Friday, March 22, 2013

the last book I ever read (The Big O by Oscar Robertson, excerpt twelve)



from The Big O: My Life, My Times, My Game by Oscar Robertson:

In early 1964, Jack Twyman came to me. Jack was part of the inner circle of the National Basketball Players Association (NBPA), a fledgling union advocating players’ rights. Playing conditions at that time just weren’t appropriate for a professional league. Players didn’t have health insurance. We always stayed in second-class hotels. Teams refused to send their trainers on road trips. Players didn’t get paid for preseason. And after the all-star game, you didn’t even have twenty-four hours before the season started back up. Jack came to me because drastic changes were necessary. He wanted to know if I’d take over the job of the Royals’ team rep to the players union.

The history of the problems between players and owners was long and complicated. Bob Cousy had helped start the union in 1954. That year, players openly threatened to strike on the afternoon of the all-star game. An immediate meeting with league president Maurice Podoloff led to various improvements concerning contract and playing conditions, and an agreement was made to start an unofficial pension plan, in which teams matched the players’ contributions. The owners agreed to the legitimacy of the players union, and the players agreed to further negotiate matters of conflict. The game went on as planned.

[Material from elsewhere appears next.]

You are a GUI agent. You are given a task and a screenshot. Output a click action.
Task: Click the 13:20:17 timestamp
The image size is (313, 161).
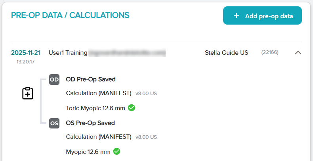click(25, 62)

But the league’s promise wasn’t kept; there was virtually no headway in making the unofficial pension plan official. Whenever union leaders tried to meet Podoloff, he stalled. Whenever he made a public statement on a labor matter, it was a lie. This happened for six, seven years. More than a few owners thought they were doing players a favor by having us out there, playing in front of people. Some players were signed for five thousand dollars—the same salary a guy would get for delivering mail. If an owner did not like a player for personal reasons, they got rid of him. Meanwhile, we were busting our asses up and down the courts every night, running our bodies into the ground, then traveling and living in pathetic conditions. It reached a point when players could not help but view what Podoloff and the owners were doing as anything but cold, calculating delays and lies. Keeping us at bay, patting us on the head, and paying us with pennies, even as they kept cashing checks written in our sweat and blood.